Copy every line of the material below without changing a character, and omit the pictures from your copy.

[Stored material from a collection]
— start —

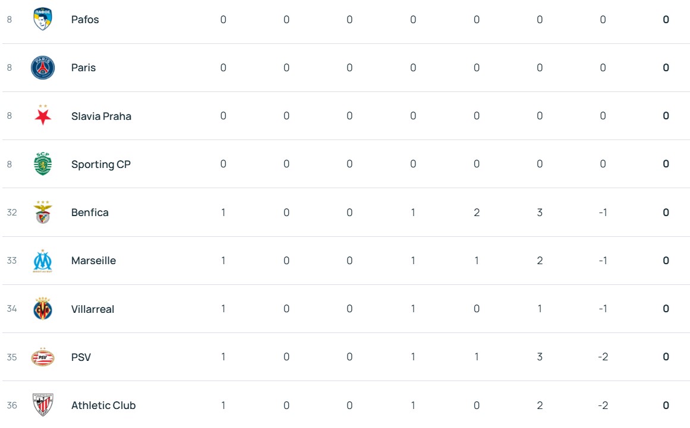Go to Sporting CP team page
Viewport: 690px width, 428px height.
(100, 164)
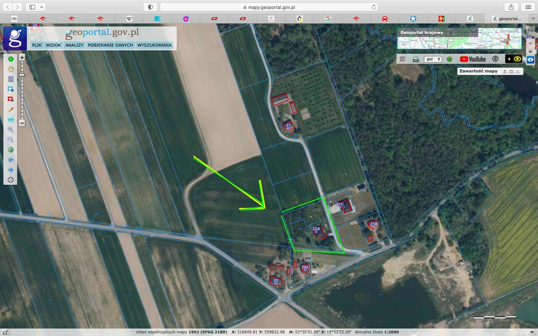Click the magnifier zoom-in tool
Viewport: 538px width, 336px height.
pyautogui.click(x=11, y=129)

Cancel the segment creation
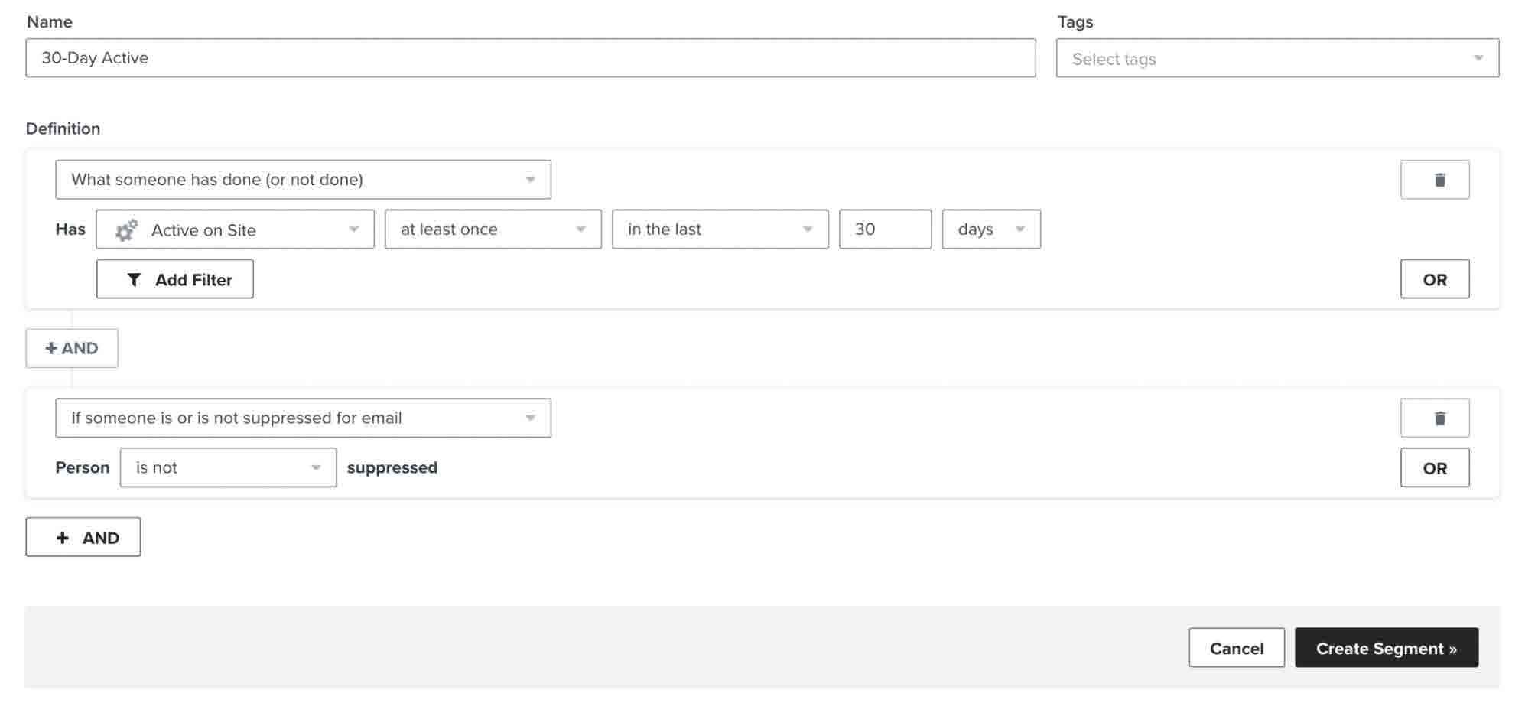click(x=1236, y=648)
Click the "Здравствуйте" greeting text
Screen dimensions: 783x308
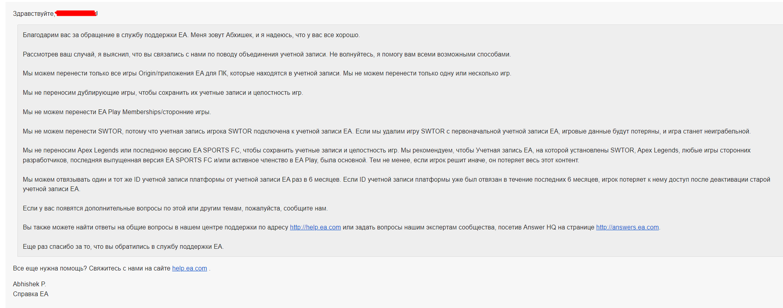[34, 14]
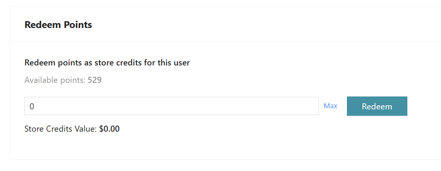
Task: Click the Max link
Action: 330,106
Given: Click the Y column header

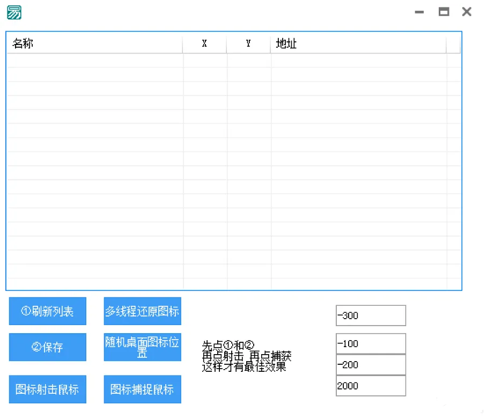Looking at the screenshot, I should (248, 44).
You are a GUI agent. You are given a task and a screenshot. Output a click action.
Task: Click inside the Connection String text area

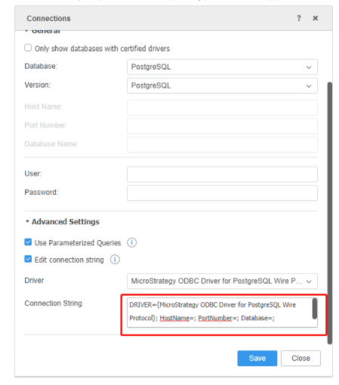219,313
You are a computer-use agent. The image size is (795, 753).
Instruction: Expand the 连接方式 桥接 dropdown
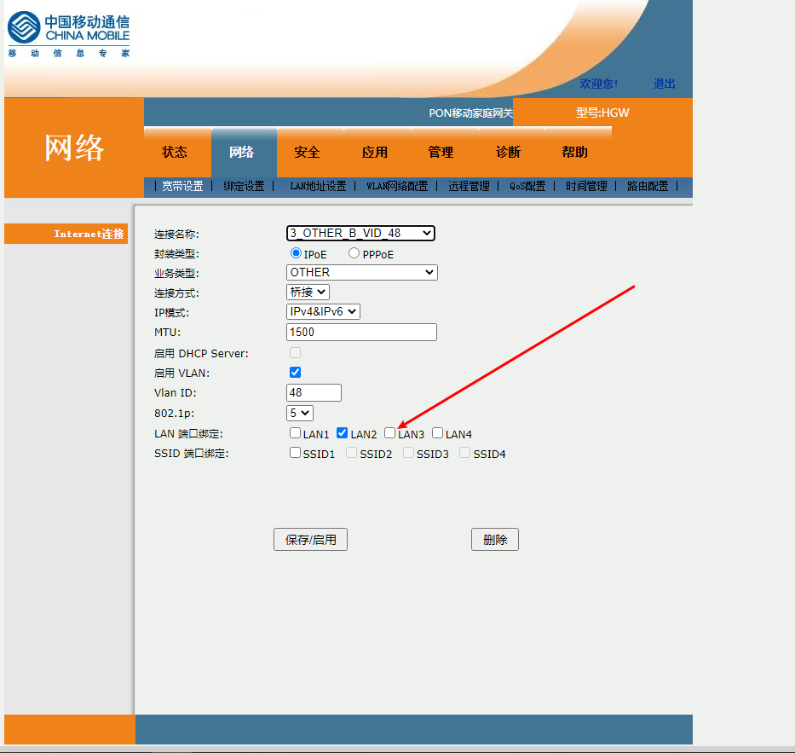308,292

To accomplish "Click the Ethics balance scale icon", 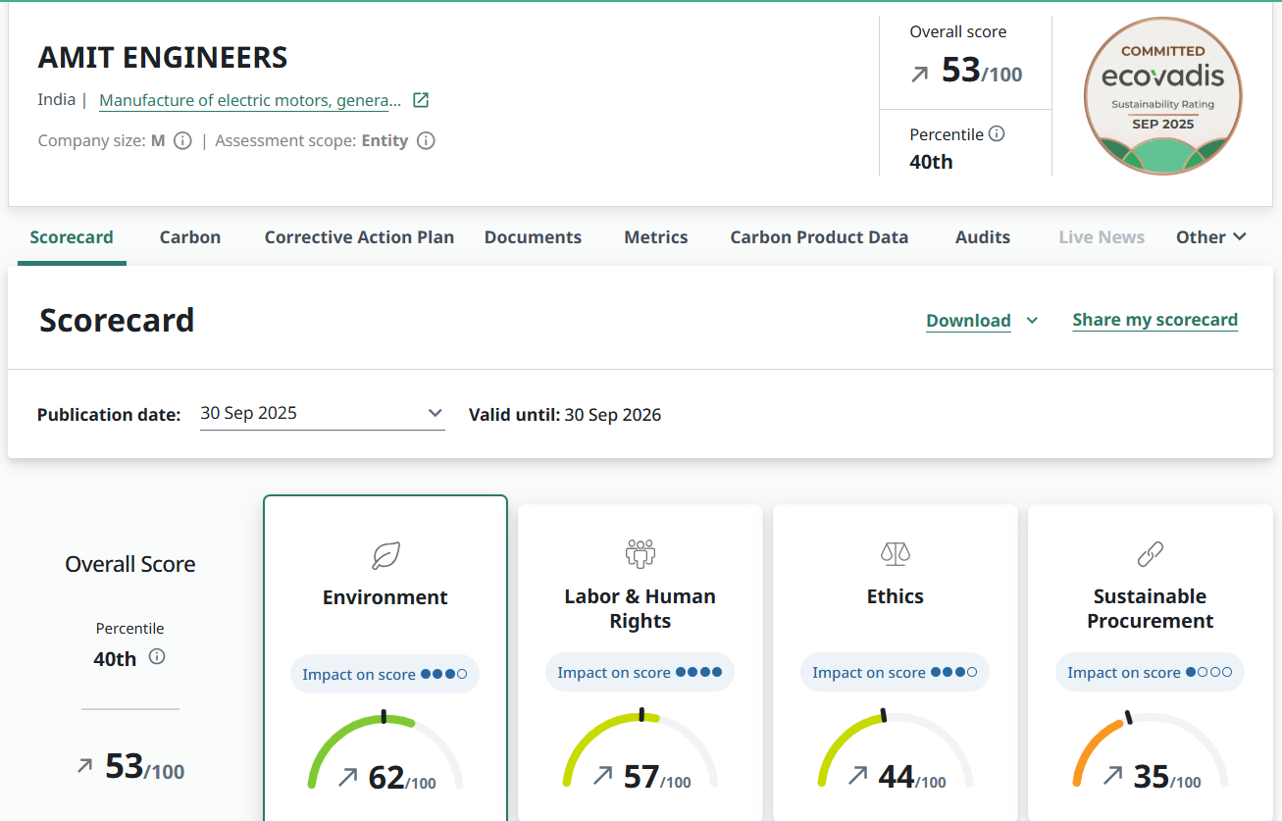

— end —

◆ SOLUTION TO THE PROBLEM ◆
Go to Sporting CP team page
Viewport: 690px width, 428px height.
(100, 164)
Click the magnifier zoom-in tool
Viewport: 538px width, 336px height.
pyautogui.click(x=11, y=129)

Cancel the segment creation
click(x=1236, y=648)
Click the "Здравствуйте" greeting text
Screen dimensions: 783x308
[34, 14]
Task: Click the Max link
Action: 330,106
Given: Click the Y column header

Looking at the screenshot, I should (248, 44).
You are a GUI agent. You are given a task and a screenshot. Output a click action.
Task: Click inside the Connection String text area

219,313
You are a computer-use agent. The image size is (795, 753).
Instruction: Expand the 连接方式 桥接 dropdown
308,292

To accomplish "Click the Ethics balance scale icon", 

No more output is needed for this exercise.